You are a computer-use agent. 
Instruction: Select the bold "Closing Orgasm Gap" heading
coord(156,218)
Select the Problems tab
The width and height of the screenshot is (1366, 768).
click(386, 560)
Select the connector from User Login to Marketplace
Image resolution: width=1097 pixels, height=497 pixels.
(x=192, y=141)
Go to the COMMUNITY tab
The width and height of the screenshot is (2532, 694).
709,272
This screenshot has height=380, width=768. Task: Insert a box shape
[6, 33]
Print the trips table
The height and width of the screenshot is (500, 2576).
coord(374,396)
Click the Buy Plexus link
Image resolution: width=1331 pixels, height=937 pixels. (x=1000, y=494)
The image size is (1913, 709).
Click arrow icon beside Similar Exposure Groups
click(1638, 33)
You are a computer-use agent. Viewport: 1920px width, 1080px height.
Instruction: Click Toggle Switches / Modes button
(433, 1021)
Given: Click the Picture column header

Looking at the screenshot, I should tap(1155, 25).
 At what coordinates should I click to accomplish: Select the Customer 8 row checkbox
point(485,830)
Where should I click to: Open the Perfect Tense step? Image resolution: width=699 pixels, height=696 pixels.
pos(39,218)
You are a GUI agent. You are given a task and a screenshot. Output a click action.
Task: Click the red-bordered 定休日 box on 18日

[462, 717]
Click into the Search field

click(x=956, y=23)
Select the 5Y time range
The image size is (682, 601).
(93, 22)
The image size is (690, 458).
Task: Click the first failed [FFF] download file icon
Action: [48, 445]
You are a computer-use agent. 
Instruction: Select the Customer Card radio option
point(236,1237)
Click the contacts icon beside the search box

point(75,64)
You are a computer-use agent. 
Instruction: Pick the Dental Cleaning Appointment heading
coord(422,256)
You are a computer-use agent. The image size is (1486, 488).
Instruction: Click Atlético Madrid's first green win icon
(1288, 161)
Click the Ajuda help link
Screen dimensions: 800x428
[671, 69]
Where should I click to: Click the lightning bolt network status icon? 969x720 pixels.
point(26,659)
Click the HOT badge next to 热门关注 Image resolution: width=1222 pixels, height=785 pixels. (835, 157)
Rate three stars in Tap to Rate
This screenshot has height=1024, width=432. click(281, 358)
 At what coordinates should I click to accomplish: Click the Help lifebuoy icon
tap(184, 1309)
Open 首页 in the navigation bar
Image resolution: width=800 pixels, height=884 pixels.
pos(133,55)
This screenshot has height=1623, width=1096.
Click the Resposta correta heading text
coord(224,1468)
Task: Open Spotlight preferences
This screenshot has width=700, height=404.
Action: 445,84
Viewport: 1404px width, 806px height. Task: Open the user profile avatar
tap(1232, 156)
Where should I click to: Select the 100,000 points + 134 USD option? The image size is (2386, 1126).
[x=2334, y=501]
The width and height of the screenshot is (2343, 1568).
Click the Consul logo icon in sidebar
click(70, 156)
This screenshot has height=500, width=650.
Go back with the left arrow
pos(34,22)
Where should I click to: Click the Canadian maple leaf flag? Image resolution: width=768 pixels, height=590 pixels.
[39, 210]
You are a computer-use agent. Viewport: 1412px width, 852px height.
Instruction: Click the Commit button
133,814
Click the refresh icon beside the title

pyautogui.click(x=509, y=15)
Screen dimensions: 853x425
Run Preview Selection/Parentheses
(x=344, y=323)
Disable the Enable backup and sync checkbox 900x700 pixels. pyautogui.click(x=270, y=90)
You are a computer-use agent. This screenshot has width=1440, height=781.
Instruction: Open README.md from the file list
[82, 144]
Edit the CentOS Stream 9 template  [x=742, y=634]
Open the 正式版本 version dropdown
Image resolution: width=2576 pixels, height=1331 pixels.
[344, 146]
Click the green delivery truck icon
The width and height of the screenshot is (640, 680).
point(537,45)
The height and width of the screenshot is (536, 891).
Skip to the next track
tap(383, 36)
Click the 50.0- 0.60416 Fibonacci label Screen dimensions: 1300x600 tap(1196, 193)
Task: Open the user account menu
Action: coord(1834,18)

________________

### What you are asked to do
Can you reproduce the listing above, swapping each "computer-use agent" for "desktop agent" and leaving everything else untouched?

### The output
You are a desktop agent. 
Instruction: Select the bold "Closing Orgasm Gap" heading
coord(156,218)
Select the Problems tab
The width and height of the screenshot is (1366, 768).
click(386, 560)
Select the connector from User Login to Marketplace
Image resolution: width=1097 pixels, height=497 pixels.
(x=192, y=141)
Go to the COMMUNITY tab
The width and height of the screenshot is (2532, 694).
709,272
This screenshot has height=380, width=768. Task: Insert a box shape
[6, 33]
Print the trips table
The height and width of the screenshot is (500, 2576).
coord(374,396)
Click the Buy Plexus link
Image resolution: width=1331 pixels, height=937 pixels. (x=1000, y=494)
The image size is (1913, 709).
Click arrow icon beside Similar Exposure Groups
click(1638, 33)
You are a desktop agent. Viewport: 1920px width, 1080px height.
Instruction: Click Toggle Switches / Modes button
(433, 1021)
Given: Click the Picture column header

Looking at the screenshot, I should tap(1155, 25).
 At what coordinates should I click to accomplish: Select the Customer 8 row checkbox
point(485,830)
Where should I click to: Open the Perfect Tense step? Image resolution: width=699 pixels, height=696 pixels.
pos(39,218)
You are a GUI agent. You are given a task and a screenshot. Output a click action.
Task: Click the red-bordered 定休日 box on 18日

[462, 717]
Click into the Search field

click(x=956, y=23)
Select the 5Y time range
The image size is (682, 601).
(93, 22)
The image size is (690, 458).
Task: Click the first failed [FFF] download file icon
Action: [48, 445]
You are a desktop agent. 
Instruction: Select the Customer Card radio option
point(236,1237)
Click the contacts icon beside the search box

point(75,64)
You are a desktop agent. 
Instruction: Pick the Dental Cleaning Appointment heading
coord(422,256)
You are a desktop agent. The image size is (1486, 488).
Instruction: Click Atlético Madrid's first green win icon
(1288, 161)
Click the Ajuda help link
Screen dimensions: 800x428
[671, 69]
Where should I click to: Click the lightning bolt network status icon? 969x720 pixels.
point(26,659)
Click the HOT badge next to 热门关注 Image resolution: width=1222 pixels, height=785 pixels. (835, 157)
Rate three stars in Tap to Rate
This screenshot has height=1024, width=432. click(281, 358)
 At what coordinates should I click to accomplish: Click the Help lifebuoy icon
tap(184, 1309)
Open 首页 in the navigation bar
Image resolution: width=800 pixels, height=884 pixels.
pos(133,55)
This screenshot has height=1623, width=1096.
Click the Resposta correta heading text
coord(224,1468)
Task: Open Spotlight preferences
This screenshot has width=700, height=404.
Action: 445,84
Viewport: 1404px width, 806px height. Task: Open the user profile avatar
tap(1232, 156)
Where should I click to: Select the 100,000 points + 134 USD option? The image size is (2386, 1126).
[x=2334, y=501]
The width and height of the screenshot is (2343, 1568).
Click the Consul logo icon in sidebar
click(70, 156)
This screenshot has height=500, width=650.
Go back with the left arrow
pos(34,22)
Where should I click to: Click the Canadian maple leaf flag? Image resolution: width=768 pixels, height=590 pixels.
[39, 210]
You are a desktop agent. Viewport: 1412px width, 852px height.
Instruction: Click the Commit button
133,814
Click the refresh icon beside the title

pyautogui.click(x=509, y=15)
Screen dimensions: 853x425
Run Preview Selection/Parentheses
(x=344, y=323)
Disable the Enable backup and sync checkbox 900x700 pixels. pyautogui.click(x=270, y=90)
You are a desktop agent. This screenshot has width=1440, height=781.
Instruction: Open README.md from the file list
[82, 144]
Edit the CentOS Stream 9 template  [x=742, y=634]
Open the 正式版本 version dropdown
Image resolution: width=2576 pixels, height=1331 pixels.
[344, 146]
Click the green delivery truck icon
The width and height of the screenshot is (640, 680).
point(537,45)
The height and width of the screenshot is (536, 891).
Skip to the next track
tap(383, 36)
Click the 50.0- 0.60416 Fibonacci label Screen dimensions: 1300x600 tap(1196, 193)
Task: Open the user account menu
Action: coord(1834,18)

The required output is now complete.